**Assigned task:**
Where a line contains "Instruction: Click the", begin there and restate word for word every line to the end of the entries below, pictures excluded.

━━━━━━

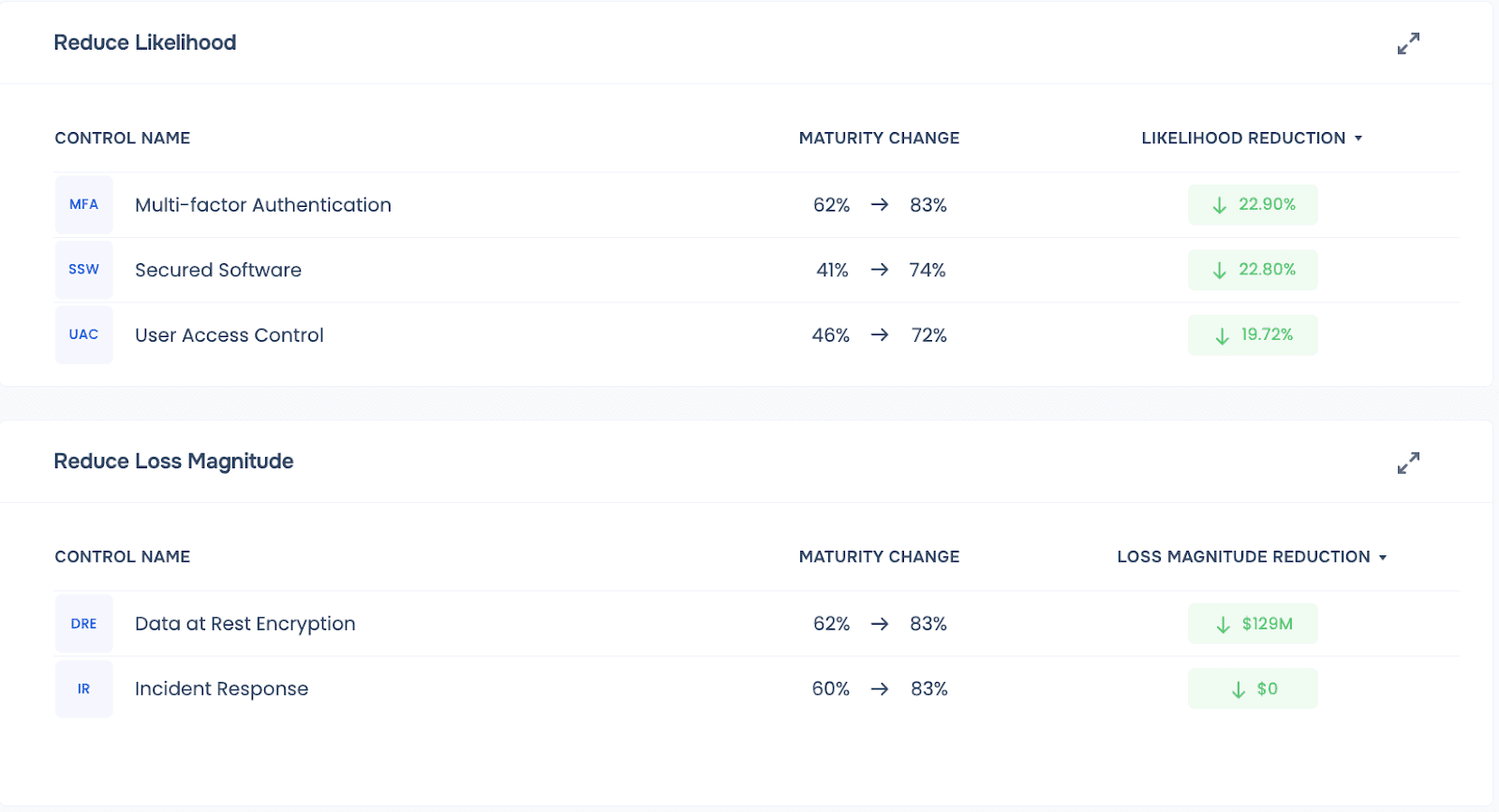Click the SSW control badge
Screen dimensions: 1499x812
[83, 270]
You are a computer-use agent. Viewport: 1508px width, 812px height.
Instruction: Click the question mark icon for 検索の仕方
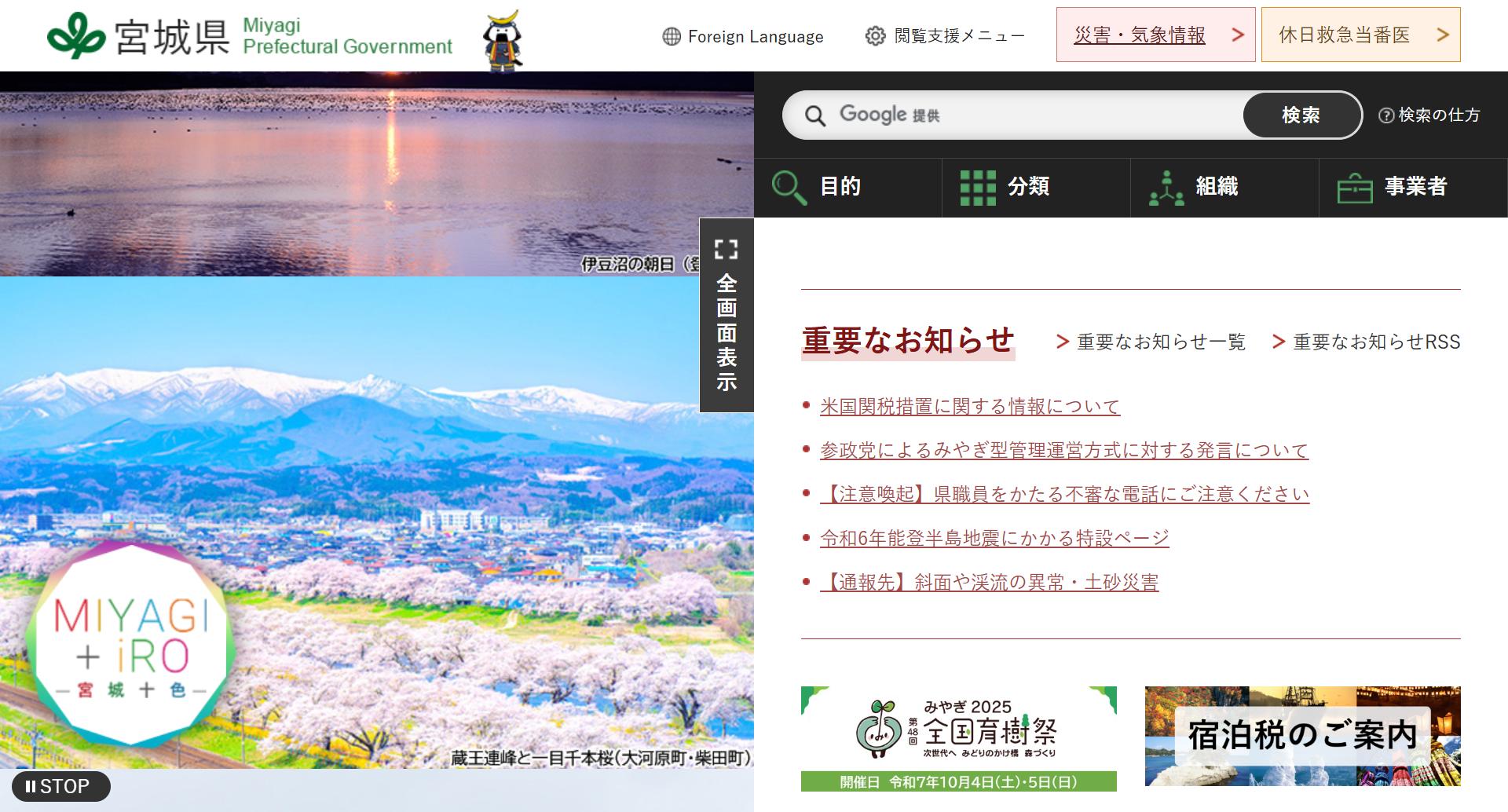pos(1386,115)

━━━━━━

**Result:**
Instruction: Click the question mark icon for 検索の仕方
pos(1386,115)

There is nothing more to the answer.